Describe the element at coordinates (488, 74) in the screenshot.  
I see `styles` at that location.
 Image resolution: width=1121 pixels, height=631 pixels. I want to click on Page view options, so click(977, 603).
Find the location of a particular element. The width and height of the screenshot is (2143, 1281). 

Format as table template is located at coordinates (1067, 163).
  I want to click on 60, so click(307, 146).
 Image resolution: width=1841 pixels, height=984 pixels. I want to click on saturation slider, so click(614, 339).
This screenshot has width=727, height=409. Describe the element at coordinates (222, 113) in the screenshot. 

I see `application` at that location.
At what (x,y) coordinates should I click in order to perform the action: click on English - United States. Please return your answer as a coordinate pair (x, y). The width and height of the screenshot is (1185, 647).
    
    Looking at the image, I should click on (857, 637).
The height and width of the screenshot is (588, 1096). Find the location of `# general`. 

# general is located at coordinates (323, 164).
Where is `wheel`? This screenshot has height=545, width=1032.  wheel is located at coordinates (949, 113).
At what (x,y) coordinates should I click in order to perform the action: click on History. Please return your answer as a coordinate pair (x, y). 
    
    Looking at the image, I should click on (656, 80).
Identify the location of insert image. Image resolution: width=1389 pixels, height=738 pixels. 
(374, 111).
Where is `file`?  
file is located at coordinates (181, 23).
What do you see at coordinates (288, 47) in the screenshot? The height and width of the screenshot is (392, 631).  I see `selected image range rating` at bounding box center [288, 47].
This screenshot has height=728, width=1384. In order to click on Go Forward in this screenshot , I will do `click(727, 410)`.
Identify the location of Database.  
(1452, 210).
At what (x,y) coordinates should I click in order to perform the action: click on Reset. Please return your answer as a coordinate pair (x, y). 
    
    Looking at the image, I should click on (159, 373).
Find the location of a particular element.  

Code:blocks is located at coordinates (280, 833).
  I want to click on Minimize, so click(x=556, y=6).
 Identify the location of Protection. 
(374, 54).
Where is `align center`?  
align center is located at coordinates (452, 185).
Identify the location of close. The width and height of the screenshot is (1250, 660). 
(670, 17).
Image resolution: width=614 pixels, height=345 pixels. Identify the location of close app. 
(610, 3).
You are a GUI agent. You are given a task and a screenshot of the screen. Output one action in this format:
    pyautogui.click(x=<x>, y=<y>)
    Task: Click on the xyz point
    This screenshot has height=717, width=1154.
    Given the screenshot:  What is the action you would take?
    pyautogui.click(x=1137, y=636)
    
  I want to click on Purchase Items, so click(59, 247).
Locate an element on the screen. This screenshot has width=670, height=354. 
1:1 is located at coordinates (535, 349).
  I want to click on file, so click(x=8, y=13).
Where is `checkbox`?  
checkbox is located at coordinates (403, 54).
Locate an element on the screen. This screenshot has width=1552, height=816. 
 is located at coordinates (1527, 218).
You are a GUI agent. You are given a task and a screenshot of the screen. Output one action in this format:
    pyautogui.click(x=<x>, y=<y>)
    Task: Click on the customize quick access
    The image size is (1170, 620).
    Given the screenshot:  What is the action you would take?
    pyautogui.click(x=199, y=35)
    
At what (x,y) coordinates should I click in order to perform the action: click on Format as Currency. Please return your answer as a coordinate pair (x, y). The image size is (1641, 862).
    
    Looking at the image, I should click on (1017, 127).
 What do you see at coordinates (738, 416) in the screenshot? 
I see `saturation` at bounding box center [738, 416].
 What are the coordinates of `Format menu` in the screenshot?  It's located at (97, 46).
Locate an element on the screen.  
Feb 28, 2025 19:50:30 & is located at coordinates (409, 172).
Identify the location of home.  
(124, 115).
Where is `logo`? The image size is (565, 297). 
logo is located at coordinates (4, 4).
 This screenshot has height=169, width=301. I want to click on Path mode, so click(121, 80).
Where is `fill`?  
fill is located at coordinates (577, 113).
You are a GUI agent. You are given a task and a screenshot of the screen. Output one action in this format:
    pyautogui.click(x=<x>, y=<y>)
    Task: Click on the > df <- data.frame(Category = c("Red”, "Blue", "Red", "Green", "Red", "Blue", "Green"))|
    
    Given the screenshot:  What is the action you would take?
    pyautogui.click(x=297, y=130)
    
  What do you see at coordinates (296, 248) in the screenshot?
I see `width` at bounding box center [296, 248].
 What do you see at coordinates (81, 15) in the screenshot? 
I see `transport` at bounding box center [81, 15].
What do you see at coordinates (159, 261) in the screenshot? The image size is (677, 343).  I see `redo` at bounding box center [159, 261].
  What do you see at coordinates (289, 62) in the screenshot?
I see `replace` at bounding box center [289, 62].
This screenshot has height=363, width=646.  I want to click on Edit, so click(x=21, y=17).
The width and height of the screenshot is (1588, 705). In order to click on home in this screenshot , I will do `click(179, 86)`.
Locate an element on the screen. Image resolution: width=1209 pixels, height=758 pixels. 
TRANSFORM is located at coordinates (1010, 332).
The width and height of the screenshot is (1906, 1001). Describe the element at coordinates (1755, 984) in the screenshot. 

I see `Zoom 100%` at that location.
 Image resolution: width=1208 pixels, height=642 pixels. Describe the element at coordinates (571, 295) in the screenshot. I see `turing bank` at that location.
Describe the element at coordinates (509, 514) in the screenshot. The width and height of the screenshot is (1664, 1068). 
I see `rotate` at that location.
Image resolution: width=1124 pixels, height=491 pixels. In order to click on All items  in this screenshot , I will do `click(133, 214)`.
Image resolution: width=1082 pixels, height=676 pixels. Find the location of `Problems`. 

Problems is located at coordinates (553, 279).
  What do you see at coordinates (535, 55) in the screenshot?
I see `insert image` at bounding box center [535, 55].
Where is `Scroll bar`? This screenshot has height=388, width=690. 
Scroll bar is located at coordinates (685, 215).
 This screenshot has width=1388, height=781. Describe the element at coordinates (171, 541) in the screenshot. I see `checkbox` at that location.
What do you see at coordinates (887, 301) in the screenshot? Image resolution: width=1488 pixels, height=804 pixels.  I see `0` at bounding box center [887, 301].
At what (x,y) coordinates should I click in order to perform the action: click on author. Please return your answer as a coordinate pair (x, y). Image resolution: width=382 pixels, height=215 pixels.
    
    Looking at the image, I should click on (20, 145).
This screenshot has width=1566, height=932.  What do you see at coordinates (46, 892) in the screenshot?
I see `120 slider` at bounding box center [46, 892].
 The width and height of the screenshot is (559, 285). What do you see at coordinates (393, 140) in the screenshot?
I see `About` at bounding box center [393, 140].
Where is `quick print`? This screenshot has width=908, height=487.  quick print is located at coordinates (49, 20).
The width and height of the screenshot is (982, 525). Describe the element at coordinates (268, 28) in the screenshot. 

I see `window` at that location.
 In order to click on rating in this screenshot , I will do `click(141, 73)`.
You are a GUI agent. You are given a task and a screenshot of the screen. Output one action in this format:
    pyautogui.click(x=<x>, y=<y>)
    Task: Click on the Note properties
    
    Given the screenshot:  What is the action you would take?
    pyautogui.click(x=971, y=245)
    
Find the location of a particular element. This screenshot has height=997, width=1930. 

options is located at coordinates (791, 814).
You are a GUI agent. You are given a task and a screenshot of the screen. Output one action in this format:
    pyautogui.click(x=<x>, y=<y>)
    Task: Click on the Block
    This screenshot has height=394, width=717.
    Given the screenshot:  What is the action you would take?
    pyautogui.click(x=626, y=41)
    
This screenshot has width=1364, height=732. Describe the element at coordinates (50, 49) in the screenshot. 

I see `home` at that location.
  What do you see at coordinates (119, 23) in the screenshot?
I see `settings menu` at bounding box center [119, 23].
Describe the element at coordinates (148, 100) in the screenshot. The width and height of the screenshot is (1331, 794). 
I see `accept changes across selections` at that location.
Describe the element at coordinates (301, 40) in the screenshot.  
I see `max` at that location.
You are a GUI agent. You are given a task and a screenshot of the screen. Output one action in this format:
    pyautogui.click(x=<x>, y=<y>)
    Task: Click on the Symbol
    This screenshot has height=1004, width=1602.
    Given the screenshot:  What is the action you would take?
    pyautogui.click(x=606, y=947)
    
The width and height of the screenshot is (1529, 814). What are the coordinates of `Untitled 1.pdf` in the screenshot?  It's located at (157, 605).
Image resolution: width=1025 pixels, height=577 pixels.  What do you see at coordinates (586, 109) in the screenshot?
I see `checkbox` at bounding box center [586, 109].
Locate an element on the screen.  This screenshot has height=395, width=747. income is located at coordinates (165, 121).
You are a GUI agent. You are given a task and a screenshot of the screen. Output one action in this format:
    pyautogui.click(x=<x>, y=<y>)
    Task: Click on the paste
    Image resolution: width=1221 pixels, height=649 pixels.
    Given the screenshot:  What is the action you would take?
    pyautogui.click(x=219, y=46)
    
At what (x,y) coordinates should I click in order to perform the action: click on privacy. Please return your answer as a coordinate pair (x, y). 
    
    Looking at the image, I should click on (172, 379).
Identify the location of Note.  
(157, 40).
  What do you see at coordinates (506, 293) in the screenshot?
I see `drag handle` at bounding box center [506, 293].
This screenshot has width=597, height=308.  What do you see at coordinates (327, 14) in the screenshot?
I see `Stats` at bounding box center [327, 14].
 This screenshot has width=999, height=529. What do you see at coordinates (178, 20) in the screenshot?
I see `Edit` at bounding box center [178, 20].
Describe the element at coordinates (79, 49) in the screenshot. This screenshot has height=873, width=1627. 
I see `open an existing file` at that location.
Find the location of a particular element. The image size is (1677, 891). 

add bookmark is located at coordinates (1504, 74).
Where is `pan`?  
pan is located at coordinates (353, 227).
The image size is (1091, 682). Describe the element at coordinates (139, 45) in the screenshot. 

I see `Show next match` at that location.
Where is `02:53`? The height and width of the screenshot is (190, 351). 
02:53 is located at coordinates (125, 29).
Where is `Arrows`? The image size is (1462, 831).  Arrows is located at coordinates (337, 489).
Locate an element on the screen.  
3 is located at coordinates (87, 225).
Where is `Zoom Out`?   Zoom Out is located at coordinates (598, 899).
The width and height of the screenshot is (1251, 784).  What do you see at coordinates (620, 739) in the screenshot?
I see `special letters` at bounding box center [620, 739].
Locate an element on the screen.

WORK INSTRUCTIONS:
Report every line of the items that contains the word "Identify", copying each such line in full.

RESPONSE TO THE EXERCISE:
Identify the location of insert image. Image resolution: width=1389 pixels, height=738 pixels. 
Identify the location of Database.  
 Identify the location of Protection. 
Identify the location of close. The width and height of the screenshot is (1250, 660). 
Image resolution: width=614 pixels, height=345 pixels. Identify the location of close app. 
Identify the location of home.  
Identify the location of Note.  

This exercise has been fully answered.